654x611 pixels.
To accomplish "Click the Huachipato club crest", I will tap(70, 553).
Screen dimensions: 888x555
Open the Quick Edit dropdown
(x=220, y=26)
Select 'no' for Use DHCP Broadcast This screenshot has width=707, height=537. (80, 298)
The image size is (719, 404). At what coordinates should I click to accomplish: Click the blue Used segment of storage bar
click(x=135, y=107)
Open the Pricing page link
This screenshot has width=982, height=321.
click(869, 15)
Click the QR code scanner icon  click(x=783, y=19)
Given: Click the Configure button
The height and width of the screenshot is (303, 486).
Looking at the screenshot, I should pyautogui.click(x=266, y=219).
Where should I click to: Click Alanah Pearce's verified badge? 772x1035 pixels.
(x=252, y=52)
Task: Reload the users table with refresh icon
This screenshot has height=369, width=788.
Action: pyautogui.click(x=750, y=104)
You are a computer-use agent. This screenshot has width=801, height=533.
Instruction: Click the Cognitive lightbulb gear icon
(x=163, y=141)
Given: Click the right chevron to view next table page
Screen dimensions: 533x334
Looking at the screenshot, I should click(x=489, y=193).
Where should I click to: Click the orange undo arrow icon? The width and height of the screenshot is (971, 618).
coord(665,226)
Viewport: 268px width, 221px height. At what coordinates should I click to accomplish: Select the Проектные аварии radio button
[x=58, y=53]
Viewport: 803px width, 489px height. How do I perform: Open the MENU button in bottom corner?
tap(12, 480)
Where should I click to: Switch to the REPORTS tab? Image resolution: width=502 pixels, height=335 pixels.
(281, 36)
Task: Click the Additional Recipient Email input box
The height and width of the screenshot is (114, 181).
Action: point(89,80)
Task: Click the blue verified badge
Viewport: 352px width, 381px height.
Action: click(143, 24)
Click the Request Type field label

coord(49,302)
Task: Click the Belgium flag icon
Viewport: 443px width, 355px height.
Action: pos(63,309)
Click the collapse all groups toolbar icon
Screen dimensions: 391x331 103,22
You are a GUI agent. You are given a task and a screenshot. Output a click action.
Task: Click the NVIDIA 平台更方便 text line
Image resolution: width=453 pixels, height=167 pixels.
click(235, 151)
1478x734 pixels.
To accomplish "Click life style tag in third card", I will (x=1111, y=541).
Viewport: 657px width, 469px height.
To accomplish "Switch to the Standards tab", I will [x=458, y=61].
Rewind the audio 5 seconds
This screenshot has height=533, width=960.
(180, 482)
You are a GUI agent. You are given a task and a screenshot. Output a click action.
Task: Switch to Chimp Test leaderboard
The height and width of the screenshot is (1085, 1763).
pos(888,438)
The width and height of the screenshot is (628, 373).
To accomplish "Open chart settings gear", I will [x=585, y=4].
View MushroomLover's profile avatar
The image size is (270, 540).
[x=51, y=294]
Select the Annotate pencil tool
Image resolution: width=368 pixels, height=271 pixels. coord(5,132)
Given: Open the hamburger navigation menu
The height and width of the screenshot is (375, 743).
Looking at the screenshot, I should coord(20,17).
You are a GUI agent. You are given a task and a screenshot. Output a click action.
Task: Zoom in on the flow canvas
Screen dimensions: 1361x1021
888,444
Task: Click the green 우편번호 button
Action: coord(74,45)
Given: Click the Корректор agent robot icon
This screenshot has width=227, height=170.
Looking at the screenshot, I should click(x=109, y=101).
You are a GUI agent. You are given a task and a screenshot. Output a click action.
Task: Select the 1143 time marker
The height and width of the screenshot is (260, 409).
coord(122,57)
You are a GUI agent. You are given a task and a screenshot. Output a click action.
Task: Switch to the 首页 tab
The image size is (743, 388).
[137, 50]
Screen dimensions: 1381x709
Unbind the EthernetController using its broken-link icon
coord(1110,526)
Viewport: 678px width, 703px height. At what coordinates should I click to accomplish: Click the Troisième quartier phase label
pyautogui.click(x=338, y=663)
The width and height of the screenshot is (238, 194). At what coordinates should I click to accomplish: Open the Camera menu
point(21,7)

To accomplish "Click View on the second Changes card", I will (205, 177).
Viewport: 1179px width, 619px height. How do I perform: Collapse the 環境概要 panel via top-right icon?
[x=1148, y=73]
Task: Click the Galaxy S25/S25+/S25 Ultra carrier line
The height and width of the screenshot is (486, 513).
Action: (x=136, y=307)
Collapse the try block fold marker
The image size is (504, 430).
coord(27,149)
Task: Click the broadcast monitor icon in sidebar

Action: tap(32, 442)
::::
Write out all the material above again, switching "Where should I click to" to "Where do I click to" and leaving everything else unchanged.

*Result of the task:*
654x611 pixels.
To accomplish "Click the Huachipato club crest", I will tap(70, 553).
Screen dimensions: 888x555
Open the Quick Edit dropdown
(x=220, y=26)
Select 'no' for Use DHCP Broadcast This screenshot has width=707, height=537. (80, 298)
The image size is (719, 404). At what coordinates should I click to accomplish: Click the blue Used segment of storage bar
click(x=135, y=107)
Open the Pricing page link
This screenshot has width=982, height=321.
click(869, 15)
Click the QR code scanner icon  click(x=783, y=19)
Given: Click the Configure button
The height and width of the screenshot is (303, 486).
Looking at the screenshot, I should pyautogui.click(x=266, y=219).
Where do I click to: Click Alanah Pearce's verified badge? 772x1035 pixels.
(x=252, y=52)
Task: Reload the users table with refresh icon
This screenshot has height=369, width=788.
Action: pyautogui.click(x=750, y=104)
You are a computer-use agent. This screenshot has width=801, height=533.
Instruction: Click the Cognitive lightbulb gear icon
(x=163, y=141)
Given: Click the right chevron to view next table page
Screen dimensions: 533x334
Looking at the screenshot, I should click(x=489, y=193).
Where do I click to: Click the orange undo arrow icon? The width and height of the screenshot is (971, 618).
coord(665,226)
Viewport: 268px width, 221px height. At what coordinates should I click to accomplish: Select the Проектные аварии radio button
[x=58, y=53]
Viewport: 803px width, 489px height. How do I perform: Open the MENU button in bottom corner?
tap(12, 480)
Where do I click to: Switch to the REPORTS tab? Image resolution: width=502 pixels, height=335 pixels.
(281, 36)
Task: Click the Additional Recipient Email input box
The height and width of the screenshot is (114, 181).
Action: point(89,80)
Task: Click the blue verified badge
Viewport: 352px width, 381px height.
Action: click(143, 24)
Click the Request Type field label

coord(49,302)
Task: Click the Belgium flag icon
Viewport: 443px width, 355px height.
Action: pos(63,309)
Click the collapse all groups toolbar icon
Screen dimensions: 391x331 103,22
You are a GUI agent. You are given a task and a screenshot. Output a click action.
Task: Click the NVIDIA 平台更方便 text line
Image resolution: width=453 pixels, height=167 pixels.
click(235, 151)
1478x734 pixels.
To accomplish "Click life style tag in third card", I will (x=1111, y=541).
Viewport: 657px width, 469px height.
To accomplish "Switch to the Standards tab", I will [x=458, y=61].
Rewind the audio 5 seconds
This screenshot has height=533, width=960.
(180, 482)
You are a GUI agent. You are given a task and a screenshot. Output a click action.
Task: Switch to Chimp Test leaderboard
The height and width of the screenshot is (1085, 1763).
pos(888,438)
The width and height of the screenshot is (628, 373).
To accomplish "Open chart settings gear", I will [x=585, y=4].
View MushroomLover's profile avatar
The image size is (270, 540).
[x=51, y=294]
Select the Annotate pencil tool
Image resolution: width=368 pixels, height=271 pixels. coord(5,132)
Given: Open the hamburger navigation menu
The height and width of the screenshot is (375, 743).
Looking at the screenshot, I should coord(20,17).
You are a GUI agent. You are given a task and a screenshot. Output a click action.
Task: Zoom in on the flow canvas
Screen dimensions: 1361x1021
888,444
Task: Click the green 우편번호 button
Action: coord(74,45)
Given: Click the Корректор agent robot icon
This screenshot has width=227, height=170.
Looking at the screenshot, I should click(x=109, y=101).
You are a GUI agent. You are given a task and a screenshot. Output a click action.
Task: Select the 1143 time marker
The height and width of the screenshot is (260, 409).
coord(122,57)
You are a GUI agent. You are given a task and a screenshot. Output a click action.
Task: Switch to the 首页 tab
The image size is (743, 388).
[137, 50]
Screen dimensions: 1381x709
Unbind the EthernetController using its broken-link icon
coord(1110,526)
Viewport: 678px width, 703px height. At what coordinates should I click to accomplish: Click the Troisième quartier phase label
pyautogui.click(x=338, y=663)
The width and height of the screenshot is (238, 194). At what coordinates should I click to accomplish: Open the Camera menu
point(21,7)

To accomplish "Click View on the second Changes card", I will (205, 177).
Viewport: 1179px width, 619px height. How do I perform: Collapse the 環境概要 panel via top-right icon?
[x=1148, y=73]
Task: Click the Galaxy S25/S25+/S25 Ultra carrier line
The height and width of the screenshot is (486, 513).
Action: (x=136, y=307)
Collapse the try block fold marker
The image size is (504, 430).
coord(27,149)
Task: Click the broadcast monitor icon in sidebar

Action: tap(32, 442)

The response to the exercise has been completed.